### Text
In this section, we're going to learn a bit about working with an image based dataset. We'll see how image dimensions are formatted as a single image and how they're represented as a collection using a 4-d array. We'll then look at how we can perform dataset normalization. If you're comfortable with all of this, please feel free to skip to the next video.
We're first going to load some libraries that we'll be making use of.
In [1]:
%matplotlib inline
import numpy as np
import matplotlib.pyplot as plt
plt.style.use('ggplot')
I'll be using a popular image dataset for faces called the CelebFaces dataset. I've provided some helper functions which you can find on the resources page, which will just help us with manipulating images and loading this dataset.
In [2]:
from libs import utils
# utils.<tab>
files = utils.get_celeb_files()
Let's get the 50th image in this list of files, and then read the file at that location as an image, setting the result to a variable, img
, and inspect a bit further what's going on:
In [3]:
img = plt.imread(files[50])
# img.<tab>
print(img)

### Dataset section
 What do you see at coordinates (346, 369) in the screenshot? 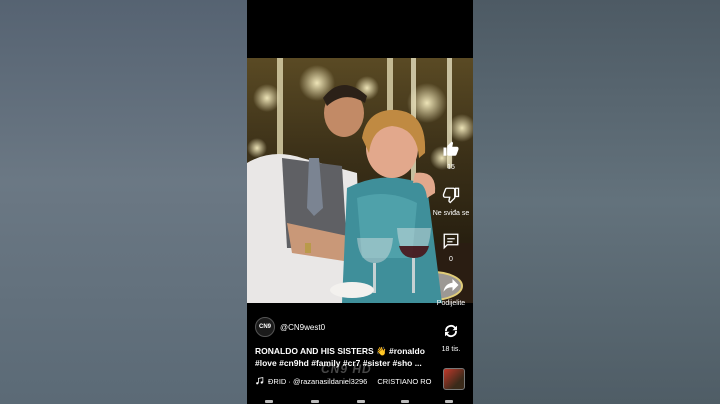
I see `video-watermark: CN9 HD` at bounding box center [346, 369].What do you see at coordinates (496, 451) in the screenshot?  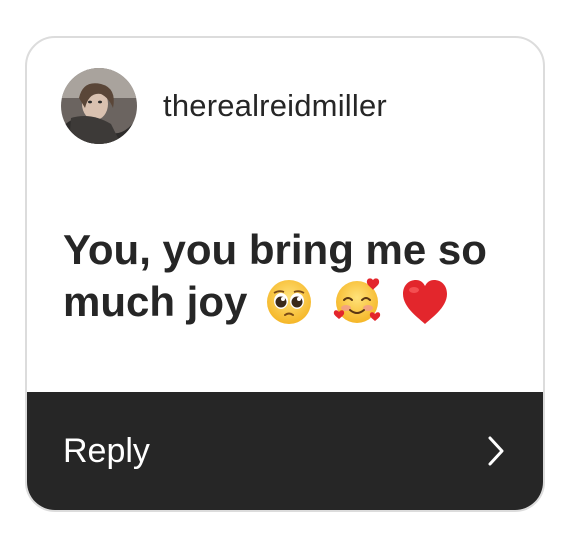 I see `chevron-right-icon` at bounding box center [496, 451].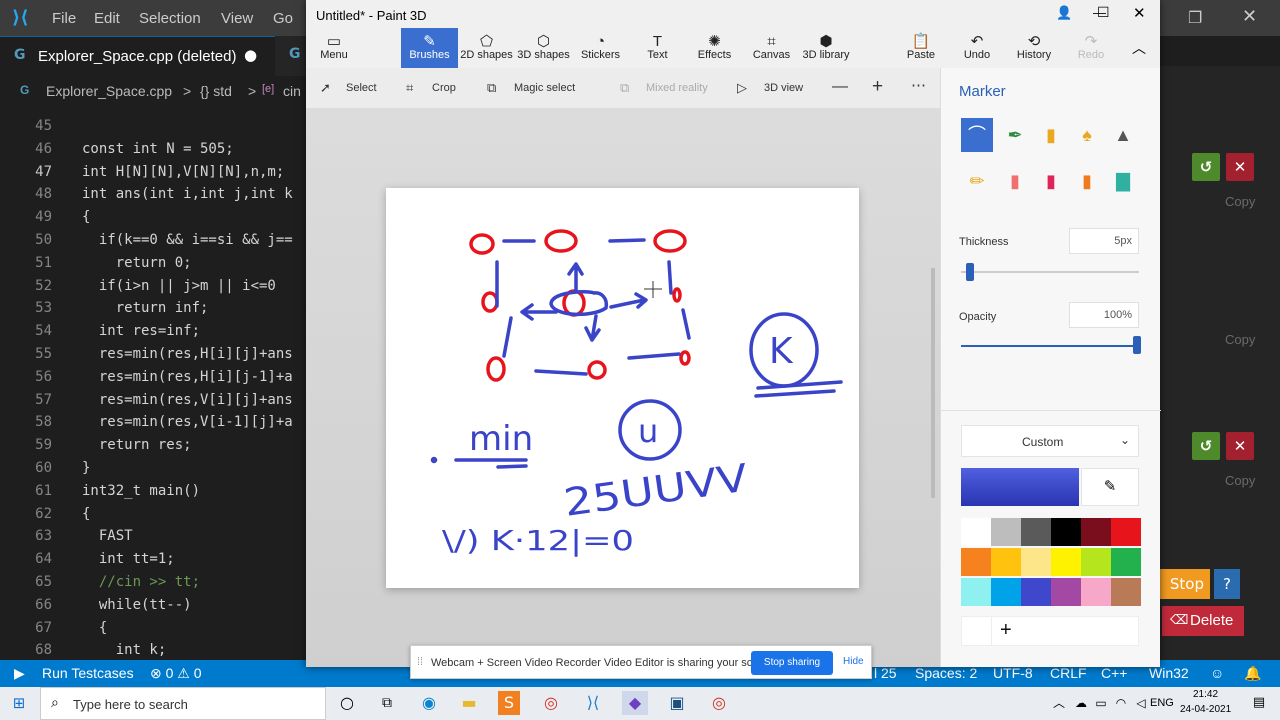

### Work required
Rewrite the paragraph of the image dataset tutorial that begins "In this section" as a short bulleted list, keeping its main facts.

### Task response
- Topic: working with an image-based dataset
- How a single image's dimensions are formatted
- How a collection of images is represented as a 4-D array
- How to perform dataset normalization
- Anyone already comfortable with this can skip to the next video